Gabrielle Chanel. Fashion Manifesto will be on display at NGV International, Melbourne, from 4 December 2021 – 25 April 2022. The exhibition will be celebrated at the NGV Gala, an annual black-tie event, on Saturday 19 February 2022. For further information and tickets, please visit the NGV website.
An exhibition organised by the Palais Galliera, Fashion museum of the City of Paris, Paris Musées.
ABOUT PALAIS GALLIERA
The Palais Galliera is a permanent fashion museum in Paris, established in 1977 in the nineteenth-century building commissioned by Duchesse de Galliera. The museum displays exhibitions of French fashion design and costume from the eighteenth-century to the present day and has a collection of over 200,000 items. Collection highlights include garments owned by Marie-Antoinette, Louis XVII and the Empress Joséphine, and important pieces by such renowned designers as Madame Grès, Cristóbal Balenciaga, Christian Dior, Hubert de Givenchy and Yves Saint Laurent.
The Palais Galliera has secured a reputation for inspired, off-site exhibitions, including Paris Haute Couture at the Mitsubishi Ichikogan Museum in Tokyo; Outside Fashion, at the Huis Marseille, Amsterdam ; Backside – Dos à la mode at the Musée Bourdelle; and Balenciaga in Black, at the Kimbell Art Museum in Fort Worth, a tribute to the “couturier of couturiers” Cristóbal Balenciaga through the prism of his favoured colour.
The museum’s Director, Miren Arzalluz, joined the Palais Galliera in December 2017, bringing fifteen years of experience in fashion curatorial and collection practice, including eight years at the Cristóbal Balenciaga Foundation. She has led the redevelopment of the site over the past several years, which has doubled the size of the museum by transforming the vaulted cellars to exhibition galleries.

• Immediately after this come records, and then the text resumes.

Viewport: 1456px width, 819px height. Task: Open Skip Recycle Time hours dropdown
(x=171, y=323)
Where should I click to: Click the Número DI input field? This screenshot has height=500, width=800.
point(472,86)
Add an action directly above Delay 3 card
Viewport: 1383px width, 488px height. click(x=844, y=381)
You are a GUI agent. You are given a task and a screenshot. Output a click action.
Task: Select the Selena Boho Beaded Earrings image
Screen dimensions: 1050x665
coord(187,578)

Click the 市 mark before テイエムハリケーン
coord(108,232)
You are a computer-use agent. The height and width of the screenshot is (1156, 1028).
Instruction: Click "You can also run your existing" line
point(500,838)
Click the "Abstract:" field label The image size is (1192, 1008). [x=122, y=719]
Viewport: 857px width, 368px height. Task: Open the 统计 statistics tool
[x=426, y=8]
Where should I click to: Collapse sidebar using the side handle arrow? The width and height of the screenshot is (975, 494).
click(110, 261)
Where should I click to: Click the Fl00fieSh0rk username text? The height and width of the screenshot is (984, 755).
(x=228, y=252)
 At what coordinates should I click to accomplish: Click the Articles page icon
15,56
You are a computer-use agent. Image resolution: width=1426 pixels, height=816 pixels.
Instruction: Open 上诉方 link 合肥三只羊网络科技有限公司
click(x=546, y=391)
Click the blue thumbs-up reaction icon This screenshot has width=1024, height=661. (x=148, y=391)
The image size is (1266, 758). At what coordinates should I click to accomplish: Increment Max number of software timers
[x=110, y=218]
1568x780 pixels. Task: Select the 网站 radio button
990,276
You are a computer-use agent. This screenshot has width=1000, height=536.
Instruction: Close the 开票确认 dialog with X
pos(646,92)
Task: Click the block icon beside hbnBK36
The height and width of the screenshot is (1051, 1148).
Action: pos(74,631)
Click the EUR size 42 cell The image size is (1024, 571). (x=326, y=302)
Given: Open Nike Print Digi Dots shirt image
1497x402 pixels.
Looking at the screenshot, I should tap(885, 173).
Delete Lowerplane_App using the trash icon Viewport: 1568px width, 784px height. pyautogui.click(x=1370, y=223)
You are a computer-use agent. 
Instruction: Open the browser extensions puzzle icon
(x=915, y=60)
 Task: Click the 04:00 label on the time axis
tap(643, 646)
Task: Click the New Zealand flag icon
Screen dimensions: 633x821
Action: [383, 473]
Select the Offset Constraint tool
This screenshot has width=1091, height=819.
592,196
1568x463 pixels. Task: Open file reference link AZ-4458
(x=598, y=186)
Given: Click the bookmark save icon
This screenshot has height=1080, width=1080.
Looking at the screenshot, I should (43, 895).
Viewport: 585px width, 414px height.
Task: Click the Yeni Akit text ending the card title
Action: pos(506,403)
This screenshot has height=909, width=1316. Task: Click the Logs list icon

The Palais Galliera is part of Paris Musées, the public institution incorporating the 14 museums belonging to the City of Paris.
ABOUT THE NGV GALA
The NGV Gala is an annual black-tie event that celebrates art, fashion, fine food and music. First held in 2017 to coincide with the major fashion exhibition, The House of Dior: Seventy Years of Haute Couture, the NGV Gala has become an anticipated event on Melbourne’s social calendar and has been attended by the likes of Nicole Kidman, Natalie Portman, Elizabeth Olsen, and Winnie Harlow.